● **What is expected**
Reproduce every record exactly.

● **Records for this task**
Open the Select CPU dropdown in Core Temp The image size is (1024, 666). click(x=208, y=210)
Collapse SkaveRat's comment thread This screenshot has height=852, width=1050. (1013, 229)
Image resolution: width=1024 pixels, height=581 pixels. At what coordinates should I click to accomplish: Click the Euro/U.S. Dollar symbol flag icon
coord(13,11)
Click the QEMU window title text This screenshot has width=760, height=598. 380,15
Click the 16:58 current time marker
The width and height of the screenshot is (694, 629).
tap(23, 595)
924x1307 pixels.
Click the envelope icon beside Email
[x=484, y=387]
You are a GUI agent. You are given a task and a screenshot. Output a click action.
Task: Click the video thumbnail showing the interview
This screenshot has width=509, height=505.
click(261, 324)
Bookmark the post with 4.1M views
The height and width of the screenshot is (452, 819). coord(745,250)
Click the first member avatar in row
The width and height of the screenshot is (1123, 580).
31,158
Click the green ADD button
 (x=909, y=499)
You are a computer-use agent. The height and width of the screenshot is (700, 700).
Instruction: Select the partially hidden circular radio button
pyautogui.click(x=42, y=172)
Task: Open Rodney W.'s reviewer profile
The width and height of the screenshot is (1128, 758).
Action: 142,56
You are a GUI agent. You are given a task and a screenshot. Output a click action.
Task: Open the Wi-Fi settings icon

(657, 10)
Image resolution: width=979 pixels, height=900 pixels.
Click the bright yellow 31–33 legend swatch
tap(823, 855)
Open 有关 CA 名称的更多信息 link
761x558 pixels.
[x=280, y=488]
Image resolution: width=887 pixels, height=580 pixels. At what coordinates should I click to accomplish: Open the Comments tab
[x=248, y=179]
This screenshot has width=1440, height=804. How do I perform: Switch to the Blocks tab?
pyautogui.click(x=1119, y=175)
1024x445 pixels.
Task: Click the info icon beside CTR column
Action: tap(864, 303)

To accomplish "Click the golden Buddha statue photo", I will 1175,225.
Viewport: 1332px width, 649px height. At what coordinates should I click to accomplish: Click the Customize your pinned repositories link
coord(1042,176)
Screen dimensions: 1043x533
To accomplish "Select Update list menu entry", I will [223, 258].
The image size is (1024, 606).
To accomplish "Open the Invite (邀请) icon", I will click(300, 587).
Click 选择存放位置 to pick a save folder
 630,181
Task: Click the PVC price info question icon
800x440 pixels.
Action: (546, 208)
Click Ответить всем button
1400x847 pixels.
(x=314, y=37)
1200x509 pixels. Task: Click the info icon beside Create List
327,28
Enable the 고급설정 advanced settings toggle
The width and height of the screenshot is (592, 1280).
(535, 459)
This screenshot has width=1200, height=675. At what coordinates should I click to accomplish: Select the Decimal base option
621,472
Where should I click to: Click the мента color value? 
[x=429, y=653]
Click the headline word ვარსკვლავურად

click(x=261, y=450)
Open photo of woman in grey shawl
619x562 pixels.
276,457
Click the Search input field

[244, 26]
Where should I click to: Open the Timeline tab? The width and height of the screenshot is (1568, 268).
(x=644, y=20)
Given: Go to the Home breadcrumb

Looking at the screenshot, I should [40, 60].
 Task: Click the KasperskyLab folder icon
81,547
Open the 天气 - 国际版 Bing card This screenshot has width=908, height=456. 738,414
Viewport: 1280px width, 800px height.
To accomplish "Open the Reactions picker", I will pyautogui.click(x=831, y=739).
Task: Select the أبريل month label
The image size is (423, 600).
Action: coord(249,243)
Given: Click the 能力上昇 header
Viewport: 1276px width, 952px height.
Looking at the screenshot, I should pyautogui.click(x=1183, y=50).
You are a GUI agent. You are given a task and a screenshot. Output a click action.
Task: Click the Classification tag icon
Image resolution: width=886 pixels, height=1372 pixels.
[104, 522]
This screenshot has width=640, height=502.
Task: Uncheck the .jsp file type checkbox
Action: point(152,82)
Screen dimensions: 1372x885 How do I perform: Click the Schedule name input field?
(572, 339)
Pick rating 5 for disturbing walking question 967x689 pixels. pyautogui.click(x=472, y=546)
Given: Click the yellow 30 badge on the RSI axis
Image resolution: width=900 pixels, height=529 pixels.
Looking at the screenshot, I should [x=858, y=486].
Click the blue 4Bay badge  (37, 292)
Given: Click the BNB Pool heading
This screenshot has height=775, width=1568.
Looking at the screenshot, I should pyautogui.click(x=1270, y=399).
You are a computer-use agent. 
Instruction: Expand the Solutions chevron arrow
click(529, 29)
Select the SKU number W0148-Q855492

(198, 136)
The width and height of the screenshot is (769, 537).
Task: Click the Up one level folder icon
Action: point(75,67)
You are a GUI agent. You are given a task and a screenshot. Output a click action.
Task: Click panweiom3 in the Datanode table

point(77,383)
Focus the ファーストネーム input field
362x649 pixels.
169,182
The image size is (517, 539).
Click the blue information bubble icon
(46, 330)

● **Exercise output**
Open the Select CPU dropdown in Core Temp The image size is (1024, 666). click(x=208, y=210)
Collapse SkaveRat's comment thread This screenshot has height=852, width=1050. (1013, 229)
Image resolution: width=1024 pixels, height=581 pixels. At what coordinates should I click to accomplish: Click the Euro/U.S. Dollar symbol flag icon
coord(13,11)
Click the QEMU window title text This screenshot has width=760, height=598. 380,15
Click the 16:58 current time marker
The width and height of the screenshot is (694, 629).
tap(23, 595)
924x1307 pixels.
Click the envelope icon beside Email
[x=484, y=387]
You are a GUI agent. You are given a task and a screenshot. Output a click action.
Task: Click the video thumbnail showing the interview
This screenshot has width=509, height=505.
click(261, 324)
Bookmark the post with 4.1M views
The height and width of the screenshot is (452, 819). coord(745,250)
Click the first member avatar in row
The width and height of the screenshot is (1123, 580).
31,158
Click the green ADD button
 (x=909, y=499)
You are a computer-use agent. The height and width of the screenshot is (700, 700).
Instruction: Select the partially hidden circular radio button
pyautogui.click(x=42, y=172)
Task: Open Rodney W.'s reviewer profile
The width and height of the screenshot is (1128, 758).
Action: 142,56
You are a GUI agent. You are given a task and a screenshot. Output a click action.
Task: Open the Wi-Fi settings icon

(657, 10)
Image resolution: width=979 pixels, height=900 pixels.
Click the bright yellow 31–33 legend swatch
tap(823, 855)
Open 有关 CA 名称的更多信息 link
761x558 pixels.
[x=280, y=488]
Image resolution: width=887 pixels, height=580 pixels. At what coordinates should I click to accomplish: Open the Comments tab
[x=248, y=179]
This screenshot has width=1440, height=804. How do I perform: Switch to the Blocks tab?
pyautogui.click(x=1119, y=175)
1024x445 pixels.
Task: Click the info icon beside CTR column
Action: tap(864, 303)

To accomplish "Click the golden Buddha statue photo", I will 1175,225.
Viewport: 1332px width, 649px height. At what coordinates should I click to accomplish: Click the Customize your pinned repositories link
coord(1042,176)
Screen dimensions: 1043x533
To accomplish "Select Update list menu entry", I will [223, 258].
The image size is (1024, 606).
To accomplish "Open the Invite (邀请) icon", I will click(300, 587).
Click 选择存放位置 to pick a save folder
 630,181
Task: Click the PVC price info question icon
800x440 pixels.
Action: (546, 208)
Click Ответить всем button
1400x847 pixels.
(x=314, y=37)
1200x509 pixels. Task: Click the info icon beside Create List
327,28
Enable the 고급설정 advanced settings toggle
The width and height of the screenshot is (592, 1280).
(535, 459)
This screenshot has width=1200, height=675. At what coordinates should I click to accomplish: Select the Decimal base option
621,472
Where should I click to: Click the мента color value? 
[x=429, y=653]
Click the headline word ვარსკვლავურად

click(x=261, y=450)
Open photo of woman in grey shawl
619x562 pixels.
276,457
Click the Search input field

[244, 26]
Where should I click to: Open the Timeline tab? The width and height of the screenshot is (1568, 268).
(x=644, y=20)
Given: Go to the Home breadcrumb

Looking at the screenshot, I should [40, 60].
 Task: Click the KasperskyLab folder icon
81,547
Open the 天气 - 国际版 Bing card This screenshot has width=908, height=456. 738,414
Viewport: 1280px width, 800px height.
To accomplish "Open the Reactions picker", I will pyautogui.click(x=831, y=739).
Task: Select the أبريل month label
The image size is (423, 600).
Action: coord(249,243)
Given: Click the 能力上昇 header
Viewport: 1276px width, 952px height.
Looking at the screenshot, I should pyautogui.click(x=1183, y=50).
You are a GUI agent. You are given a task and a screenshot. Output a click action.
Task: Click the Classification tag icon
Image resolution: width=886 pixels, height=1372 pixels.
[104, 522]
This screenshot has width=640, height=502.
Task: Uncheck the .jsp file type checkbox
Action: point(152,82)
Screen dimensions: 1372x885 How do I perform: Click the Schedule name input field?
(572, 339)
Pick rating 5 for disturbing walking question 967x689 pixels. pyautogui.click(x=472, y=546)
Given: Click the yellow 30 badge on the RSI axis
Image resolution: width=900 pixels, height=529 pixels.
Looking at the screenshot, I should [x=858, y=486].
Click the blue 4Bay badge  (37, 292)
Given: Click the BNB Pool heading
This screenshot has height=775, width=1568.
Looking at the screenshot, I should pyautogui.click(x=1270, y=399).
You are a computer-use agent. 
Instruction: Expand the Solutions chevron arrow
click(529, 29)
Select the SKU number W0148-Q855492

(198, 136)
The width and height of the screenshot is (769, 537).
Task: Click the Up one level folder icon
Action: point(75,67)
You are a GUI agent. You are given a task and a screenshot. Output a click action.
Task: Click panweiom3 in the Datanode table

point(77,383)
Focus the ファーストネーム input field
362x649 pixels.
169,182
The image size is (517, 539).
Click the blue information bubble icon
(46, 330)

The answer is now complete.